SOLAR-10.7B-Instruct-v1.0 Model Documentation

Overview

SOLAR-10.7B-Instruct-v1.0 is an instruction-tuned variant of SOLAR-10.7B, a 10.7 billion parameter large language model developed by Upstage. It demonstrates state-of-the-art performance among models under 30B parameters and outperforms significantly larger models.

Release Date: December 13, 2023

Model Specifications

Basic Information

Property	Value
Model Name	SOLAR-10.7B-Instruct-v1.0
Provider	Upstage
Parameters	~11 billion (10.7B)
Model Type	Instruction-tuned Language Model
Architecture	Transformer (Llama-based)
Data Type	Float16 (F16)
Context Window	4,096 tokens
License	CC-BY-NC-4.0 (non-commercial)

Architecture Details

SOLAR-10.7B uses an innovative Depth Up-Scaling (DUS) methodology:

Base Architecture: Mistral 7B weights
Scaling Technique: Integrates Mistral 7B weights into upscaled layers
Training Method: Continued pre-training on the entire upscaled model
Advantage: Achieves better performance than direct scaling while maintaining efficiency

Training Approach

Instruction Fine-Tuning Strategy

The model combines state-of-the-art techniques:

Supervised Fine-Tuning (SFT) - Learning from high-quality examples
Direct Preference Optimization (DPO) - Learning from preference pairs

Training Datasets

Dataset	Purpose
c-s-ale/alpaca-gpt4-data	SFT
Open-Orca/OpenOrca	SFT
In-house Metamath-based data	SFT, DPO
Intel/orca_dpo_pairs	DPO
allenai/ultrafeedback_binarized_cleaned	DPO

Data Contamination Prevention

Datasets were carefully filtered to prevent contamination with test benchmarks.

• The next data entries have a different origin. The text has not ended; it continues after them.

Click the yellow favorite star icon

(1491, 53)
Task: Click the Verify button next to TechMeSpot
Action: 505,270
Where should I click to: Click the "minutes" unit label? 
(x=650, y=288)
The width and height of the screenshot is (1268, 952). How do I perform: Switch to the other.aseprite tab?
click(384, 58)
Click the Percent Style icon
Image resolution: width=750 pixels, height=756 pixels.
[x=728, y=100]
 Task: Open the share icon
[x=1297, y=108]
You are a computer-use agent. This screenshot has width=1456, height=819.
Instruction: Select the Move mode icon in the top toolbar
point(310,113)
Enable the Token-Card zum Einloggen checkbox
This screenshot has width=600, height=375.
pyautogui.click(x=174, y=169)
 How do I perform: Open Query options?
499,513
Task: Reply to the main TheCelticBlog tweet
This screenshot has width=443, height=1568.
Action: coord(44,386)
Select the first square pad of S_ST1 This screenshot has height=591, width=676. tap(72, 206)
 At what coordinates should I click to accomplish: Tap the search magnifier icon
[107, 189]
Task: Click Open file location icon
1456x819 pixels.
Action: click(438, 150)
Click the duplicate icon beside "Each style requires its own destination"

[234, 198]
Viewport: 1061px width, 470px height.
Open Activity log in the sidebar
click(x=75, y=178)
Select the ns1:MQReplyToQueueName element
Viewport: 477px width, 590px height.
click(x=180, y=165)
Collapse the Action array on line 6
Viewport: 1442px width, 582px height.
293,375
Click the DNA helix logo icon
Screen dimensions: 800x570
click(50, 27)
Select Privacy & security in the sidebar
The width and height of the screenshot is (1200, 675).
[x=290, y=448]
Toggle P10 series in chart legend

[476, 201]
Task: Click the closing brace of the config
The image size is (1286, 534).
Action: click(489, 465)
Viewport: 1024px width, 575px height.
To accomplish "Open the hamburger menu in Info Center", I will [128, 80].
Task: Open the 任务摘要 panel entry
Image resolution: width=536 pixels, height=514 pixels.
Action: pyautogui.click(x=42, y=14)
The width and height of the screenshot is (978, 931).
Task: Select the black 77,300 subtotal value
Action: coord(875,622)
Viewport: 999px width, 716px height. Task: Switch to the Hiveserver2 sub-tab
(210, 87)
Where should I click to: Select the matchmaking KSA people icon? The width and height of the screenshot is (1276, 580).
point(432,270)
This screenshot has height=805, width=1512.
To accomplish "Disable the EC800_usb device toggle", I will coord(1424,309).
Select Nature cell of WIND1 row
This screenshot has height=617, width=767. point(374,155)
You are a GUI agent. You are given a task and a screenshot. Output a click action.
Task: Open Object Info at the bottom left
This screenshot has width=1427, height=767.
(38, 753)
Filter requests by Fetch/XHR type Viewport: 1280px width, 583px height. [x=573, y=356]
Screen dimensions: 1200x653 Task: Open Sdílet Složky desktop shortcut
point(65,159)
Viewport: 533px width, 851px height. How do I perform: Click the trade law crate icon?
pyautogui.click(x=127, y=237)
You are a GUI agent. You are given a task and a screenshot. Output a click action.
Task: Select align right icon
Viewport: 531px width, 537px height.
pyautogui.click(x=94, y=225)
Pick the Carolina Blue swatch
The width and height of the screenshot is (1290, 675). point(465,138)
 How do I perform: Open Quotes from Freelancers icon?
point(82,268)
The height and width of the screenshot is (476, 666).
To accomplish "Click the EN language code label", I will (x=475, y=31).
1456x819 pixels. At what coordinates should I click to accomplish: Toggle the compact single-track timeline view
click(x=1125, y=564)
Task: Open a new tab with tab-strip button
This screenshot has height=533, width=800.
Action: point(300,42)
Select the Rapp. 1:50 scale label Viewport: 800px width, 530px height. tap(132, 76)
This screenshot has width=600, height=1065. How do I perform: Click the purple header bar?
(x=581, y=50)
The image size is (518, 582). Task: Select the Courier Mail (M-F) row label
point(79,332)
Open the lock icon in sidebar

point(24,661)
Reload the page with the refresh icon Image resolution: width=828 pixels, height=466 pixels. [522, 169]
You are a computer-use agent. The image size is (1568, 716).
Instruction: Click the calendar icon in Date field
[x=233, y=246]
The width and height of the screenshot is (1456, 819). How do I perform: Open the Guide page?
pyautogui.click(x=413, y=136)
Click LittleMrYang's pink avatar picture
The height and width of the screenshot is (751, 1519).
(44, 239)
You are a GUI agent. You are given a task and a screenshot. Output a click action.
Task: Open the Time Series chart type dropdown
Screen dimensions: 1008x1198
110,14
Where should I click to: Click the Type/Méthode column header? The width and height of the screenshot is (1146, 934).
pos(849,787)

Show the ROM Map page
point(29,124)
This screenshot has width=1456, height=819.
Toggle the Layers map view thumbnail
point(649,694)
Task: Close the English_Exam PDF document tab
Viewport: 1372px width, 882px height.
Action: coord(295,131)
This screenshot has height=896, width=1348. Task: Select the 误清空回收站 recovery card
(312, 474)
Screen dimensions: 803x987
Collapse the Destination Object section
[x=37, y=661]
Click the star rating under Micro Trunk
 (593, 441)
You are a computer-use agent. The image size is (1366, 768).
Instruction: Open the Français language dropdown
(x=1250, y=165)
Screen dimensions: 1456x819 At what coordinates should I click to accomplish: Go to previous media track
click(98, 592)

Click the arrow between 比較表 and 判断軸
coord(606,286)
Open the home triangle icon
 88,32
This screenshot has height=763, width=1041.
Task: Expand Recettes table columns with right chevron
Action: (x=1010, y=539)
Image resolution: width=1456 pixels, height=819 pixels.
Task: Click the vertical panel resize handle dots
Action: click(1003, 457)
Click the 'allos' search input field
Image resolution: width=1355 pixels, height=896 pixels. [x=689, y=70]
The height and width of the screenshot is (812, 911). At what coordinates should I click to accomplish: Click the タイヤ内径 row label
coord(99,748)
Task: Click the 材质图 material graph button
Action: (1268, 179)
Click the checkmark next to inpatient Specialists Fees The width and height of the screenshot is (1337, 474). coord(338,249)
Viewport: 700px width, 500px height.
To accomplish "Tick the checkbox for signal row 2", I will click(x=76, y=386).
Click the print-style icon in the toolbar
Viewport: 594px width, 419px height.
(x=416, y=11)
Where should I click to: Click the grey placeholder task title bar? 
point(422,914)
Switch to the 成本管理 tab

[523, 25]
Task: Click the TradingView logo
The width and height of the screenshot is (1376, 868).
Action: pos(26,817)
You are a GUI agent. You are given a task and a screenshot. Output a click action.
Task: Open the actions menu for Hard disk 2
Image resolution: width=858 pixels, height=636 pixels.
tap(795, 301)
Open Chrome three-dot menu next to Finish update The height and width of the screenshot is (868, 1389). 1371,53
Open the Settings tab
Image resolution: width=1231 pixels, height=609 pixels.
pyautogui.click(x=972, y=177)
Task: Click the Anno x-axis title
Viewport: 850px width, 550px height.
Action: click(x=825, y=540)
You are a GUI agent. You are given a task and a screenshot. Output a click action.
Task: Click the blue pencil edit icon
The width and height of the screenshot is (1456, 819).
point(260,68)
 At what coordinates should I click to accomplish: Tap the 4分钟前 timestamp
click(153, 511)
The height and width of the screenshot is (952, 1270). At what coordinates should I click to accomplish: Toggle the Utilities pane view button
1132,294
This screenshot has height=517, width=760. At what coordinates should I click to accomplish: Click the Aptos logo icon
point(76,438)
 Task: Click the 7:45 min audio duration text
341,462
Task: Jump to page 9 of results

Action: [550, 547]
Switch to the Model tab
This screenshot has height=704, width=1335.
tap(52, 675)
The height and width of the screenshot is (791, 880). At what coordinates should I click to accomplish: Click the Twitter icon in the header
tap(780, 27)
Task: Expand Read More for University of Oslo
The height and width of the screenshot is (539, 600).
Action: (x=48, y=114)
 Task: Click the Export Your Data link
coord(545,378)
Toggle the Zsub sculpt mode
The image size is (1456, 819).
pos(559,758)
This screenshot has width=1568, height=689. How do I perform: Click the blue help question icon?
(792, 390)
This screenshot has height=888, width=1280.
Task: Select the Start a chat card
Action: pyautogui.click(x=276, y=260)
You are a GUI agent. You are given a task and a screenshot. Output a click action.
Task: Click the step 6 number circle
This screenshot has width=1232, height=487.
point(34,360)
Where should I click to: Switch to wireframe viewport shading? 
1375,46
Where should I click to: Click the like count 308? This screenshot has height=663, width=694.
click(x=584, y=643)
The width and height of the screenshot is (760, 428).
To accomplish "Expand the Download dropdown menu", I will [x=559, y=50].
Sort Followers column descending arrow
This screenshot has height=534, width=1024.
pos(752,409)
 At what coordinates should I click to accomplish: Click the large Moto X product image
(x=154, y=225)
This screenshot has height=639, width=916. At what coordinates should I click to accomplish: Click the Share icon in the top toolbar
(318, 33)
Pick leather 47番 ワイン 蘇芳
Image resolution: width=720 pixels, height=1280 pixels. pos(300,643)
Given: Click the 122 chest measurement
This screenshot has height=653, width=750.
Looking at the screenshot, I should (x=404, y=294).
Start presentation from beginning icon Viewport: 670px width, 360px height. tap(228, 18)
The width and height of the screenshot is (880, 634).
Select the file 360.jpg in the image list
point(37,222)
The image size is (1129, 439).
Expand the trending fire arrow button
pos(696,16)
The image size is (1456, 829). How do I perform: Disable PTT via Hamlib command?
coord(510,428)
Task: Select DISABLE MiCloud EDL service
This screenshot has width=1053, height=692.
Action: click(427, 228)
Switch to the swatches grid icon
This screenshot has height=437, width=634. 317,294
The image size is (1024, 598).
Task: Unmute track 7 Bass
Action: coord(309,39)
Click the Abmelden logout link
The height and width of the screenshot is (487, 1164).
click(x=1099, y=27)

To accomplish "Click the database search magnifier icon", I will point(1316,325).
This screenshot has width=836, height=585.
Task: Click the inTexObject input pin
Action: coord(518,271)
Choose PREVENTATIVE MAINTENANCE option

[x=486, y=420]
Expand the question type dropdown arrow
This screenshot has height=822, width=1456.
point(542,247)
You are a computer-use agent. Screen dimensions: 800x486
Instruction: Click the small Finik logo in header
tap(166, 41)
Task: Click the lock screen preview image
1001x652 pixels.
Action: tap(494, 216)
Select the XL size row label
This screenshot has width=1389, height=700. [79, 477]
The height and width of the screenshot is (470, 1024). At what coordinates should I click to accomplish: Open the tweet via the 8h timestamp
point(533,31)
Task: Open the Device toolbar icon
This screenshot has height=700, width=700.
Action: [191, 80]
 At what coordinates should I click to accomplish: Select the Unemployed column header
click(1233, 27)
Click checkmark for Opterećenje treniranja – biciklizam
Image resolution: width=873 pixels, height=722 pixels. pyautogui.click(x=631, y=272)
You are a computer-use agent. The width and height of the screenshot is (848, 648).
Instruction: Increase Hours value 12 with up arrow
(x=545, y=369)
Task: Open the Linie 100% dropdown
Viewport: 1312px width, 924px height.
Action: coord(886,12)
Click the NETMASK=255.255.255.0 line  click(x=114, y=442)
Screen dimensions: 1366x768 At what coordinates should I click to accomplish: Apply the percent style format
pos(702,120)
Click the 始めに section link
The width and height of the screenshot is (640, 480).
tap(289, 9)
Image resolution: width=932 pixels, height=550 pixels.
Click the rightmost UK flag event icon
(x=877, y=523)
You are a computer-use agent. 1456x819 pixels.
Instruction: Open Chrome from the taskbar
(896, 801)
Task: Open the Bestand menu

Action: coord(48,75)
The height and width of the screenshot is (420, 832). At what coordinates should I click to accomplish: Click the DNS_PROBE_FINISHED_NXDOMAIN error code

Contamination rates on major benchmarks:

Benchmark	Contamination Rate
ARC	0.06%
MMLU	0.15%
TruthfulQA	0.28%
GSM8K	0.70%

Excluded tasks: ARC, HellaSwag, DROP, WinoGrande, and GSM8K variants.

Performance & Benchmarks

Comparative Benchmarks (H6 Score)

Model	H6 Score	Model Size	Notes
SOLAR-10.7B-Instruct-v1.0	74.20	~11B	Outperforms larger models
Mixtral-8x7B-Instruct-v0.1	72.62	~46.7B	4x larger, lower score
Yi-34B-200K	70.81	~34B	3x larger
Yi-34B	69.42	~34B	3x larger
Llama-2-70b-hf	67.87	~70B	6x larger

Key Performance Strengths

Outperforms models up to 30B parameters - Significantly more efficient
Surpasses Mixtral 8x7B - Despite being ~4.3x smaller
Excellent for fine-tuning - High-quality base for adaptation
Robust and adaptable - Works well across various NLP tasks
Instruction-following - Strong at following complex instructions
Reasoning & Mathematics - Good performance on analytical tasks

Capabilities & Use Cases

Intended Use Cases

Primary Use: Single-turn conversation and instruction following
Strengths:
- Natural language understanding and generation
- Instruction-following tasks
- Reasoning and problem-solving
- Mathematical tasks
- Code understanding and generation
- Content summarization and analysis

Limitations

Optimized for single-turn conversations only - Not ideal for multi-turn chat systems
Less suitable for extended dialogue - Multi-turn optimization not a design goal
Non-commercial license - CC-BY-NC-4.0 due to training data constraints
Context limit of 4K tokens - Shorter than some modern models

Inference Parameters

Supported Generation Parameters

When using the model through API inference endpoints, the following parameters are supported:

Parameter	Type	Description
`max_tokens`	integer	Maximum tokens to generate in response
`temperature`	float	Sampling temperature (0.0 - 2.0)
`top_p`	float	Nucleus sampling parameter (0.0 - 1.0)
`stop`	string/array	Stop sequences to halt generation
`frequency_penalty`	float	Reduce frequency of repeated tokens
`presence_penalty`	float	Reduce likelihood of new tokens
`seed`	integer	Random seed for reproducibility

Integration & API Access

Providers Offering SOLAR-10.7B-Instruct

The model is available through multiple platforms:

Hugging Face - Direct model download
- Repository: upstage/SOLAR-10.7B-Instruct-v1.0
- Format: HF Transformers compatible
NVIDIA NIM - Optimized inference via TensorRT-LLM
- Hardware: NVIDIA Lovelace (L40S tested)
- Engine: TensorRT-LLM for latest GPU optimization
LangDB - Model API access
- Provider: togetherai
- Model ID: SOLAR-10.7B-Instruct-v1.0
Clarifai - AI model registry
- Organization: upstage
- Model: solar-10_7b-instruct
Ollama - Local inference
- Model: solar:10.7b-instruct-v1-q5_0 (quantized)

Usage Examples

Loading with Hugging Face Transformers

import torch
from transformers import AutoModelForCausalLM, AutoTokenizer

# Load tokenizer and model
tokenizer = AutoTokenizer.from_pretrained("upstage/SOLAR-10.7B-Instruct-v1.0")
model = AutoModelForCausalLM.from_pretrained(
    "upstage/SOLAR-10.7B-Instruct-v1.0",
    device_map="auto",
    torch_dtype=torch.float16,
)

Single-Turn Conversation Example

conversation = [{'role': 'user', 'content': 'Hello?'}]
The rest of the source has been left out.